Screening employees to ensure a safe workplace is critical, but certain jobs require more comprehensive background checks than others, particularly when personal or national security is at stake. The federal government screens its employees in the hope of achieving a workforce composed of individuals who are “reliable, trustworthy, of good conduct and character, and loyal to the United States.”
While basic background checks can assess an employee’s criminal and personal history, they cannot determine whether or not a person can be entrusted with sensitive information on the federal level. Therefore, the federal government gives its employees security clearances in addition to comprehensive background screenings to safeguard different levels of confidential information. The three types of federal job classifications are:
- Non-Sensitive
- Public Trust
- National Security
The security clearance required for a certain position determines the extent of an job candidate’s background screening. Federal employees with lower-level security clearances undergo basic background checks. Employees with higher security clearances, particularly on the national security level, are subject to lengthy screening processes that examine personal information several years back.
National security clearances have four different classifications:
- Confidential clearances expose authorized parties to information that “may cause damage to national security” if exposed to an unauthorized party.
- Secret clearances “may cause serious damage to national security” if classified information is exposed to an unauthorized party.

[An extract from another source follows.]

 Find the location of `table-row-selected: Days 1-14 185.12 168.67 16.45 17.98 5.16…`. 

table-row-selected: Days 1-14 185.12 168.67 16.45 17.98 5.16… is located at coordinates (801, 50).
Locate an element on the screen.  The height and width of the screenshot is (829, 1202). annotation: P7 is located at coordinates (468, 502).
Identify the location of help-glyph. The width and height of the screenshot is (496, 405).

- Top secret clearances “may cause exceptionally grave damage” if classified information exposed to an authorized party.
- Sensitive compartmented information deals with sensitive intelligence and how it is handled under specific control channels.
Federal agencies alone authorize the aforementioned security clearances for their employees. These clearances are detailed and layered within the agencies themselves and companies specifically contracted with the federal government. Anyone who has a security clearance within the federal system receives a job offer before undergoing a background check process that can take up to a year depending on clearance level and department resources.
Because a basic, automated background screening cannot give the government the assurance that an individual has the capacity to protect information that could threaten national security, federal agencies spend the necessary time and money to acquire employees worthy of the trust required for each security clearance.